ABOUT THIS EXERCISE
From the first line of the material through the line containing "Given: Click the back arrow in file dialog", restate everything word for word and nothing more.
[GIVEN RECORDS — start]
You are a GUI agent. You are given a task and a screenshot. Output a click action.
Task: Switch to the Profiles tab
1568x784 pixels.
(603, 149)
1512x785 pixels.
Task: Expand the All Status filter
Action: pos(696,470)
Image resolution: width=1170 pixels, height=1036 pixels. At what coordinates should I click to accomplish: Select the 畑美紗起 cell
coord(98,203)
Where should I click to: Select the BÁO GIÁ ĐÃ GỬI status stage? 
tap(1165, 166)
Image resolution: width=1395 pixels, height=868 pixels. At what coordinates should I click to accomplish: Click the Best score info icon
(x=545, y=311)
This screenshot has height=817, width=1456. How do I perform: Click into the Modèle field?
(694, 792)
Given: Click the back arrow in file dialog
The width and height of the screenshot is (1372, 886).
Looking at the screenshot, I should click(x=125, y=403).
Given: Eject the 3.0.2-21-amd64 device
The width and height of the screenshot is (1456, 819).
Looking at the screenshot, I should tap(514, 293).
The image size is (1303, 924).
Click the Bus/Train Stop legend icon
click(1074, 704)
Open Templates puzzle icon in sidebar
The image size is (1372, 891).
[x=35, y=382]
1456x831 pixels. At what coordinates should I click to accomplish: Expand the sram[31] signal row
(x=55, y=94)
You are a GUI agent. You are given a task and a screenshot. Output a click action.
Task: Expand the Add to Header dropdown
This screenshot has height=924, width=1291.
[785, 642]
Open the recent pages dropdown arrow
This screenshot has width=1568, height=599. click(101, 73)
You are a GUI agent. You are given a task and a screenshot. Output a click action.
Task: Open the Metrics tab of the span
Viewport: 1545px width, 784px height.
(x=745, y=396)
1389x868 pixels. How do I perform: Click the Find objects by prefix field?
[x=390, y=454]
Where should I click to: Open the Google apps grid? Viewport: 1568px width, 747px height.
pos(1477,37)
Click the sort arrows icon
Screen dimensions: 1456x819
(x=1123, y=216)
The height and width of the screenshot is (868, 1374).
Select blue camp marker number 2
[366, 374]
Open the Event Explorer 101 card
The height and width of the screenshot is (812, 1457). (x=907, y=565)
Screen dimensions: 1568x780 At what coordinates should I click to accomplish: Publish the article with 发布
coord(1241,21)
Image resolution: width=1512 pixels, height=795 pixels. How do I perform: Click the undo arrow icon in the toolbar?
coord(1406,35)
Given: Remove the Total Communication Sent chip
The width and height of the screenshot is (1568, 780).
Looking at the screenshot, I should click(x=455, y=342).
[GIVEN RECORDS — finish]
ANSWER TO THE PROBLEM
You are a GUI agent. You are given a task and a screenshot. Output a click action.
Task: Switch to the Profiles tab
1568x784 pixels.
(603, 149)
1512x785 pixels.
Task: Expand the All Status filter
Action: pos(696,470)
Image resolution: width=1170 pixels, height=1036 pixels. At what coordinates should I click to accomplish: Select the 畑美紗起 cell
coord(98,203)
Where should I click to: Select the BÁO GIÁ ĐÃ GỬI status stage? 
tap(1165, 166)
Image resolution: width=1395 pixels, height=868 pixels. At what coordinates should I click to accomplish: Click the Best score info icon
(x=545, y=311)
This screenshot has height=817, width=1456. How do I perform: Click into the Modèle field?
(694, 792)
Given: Click the back arrow in file dialog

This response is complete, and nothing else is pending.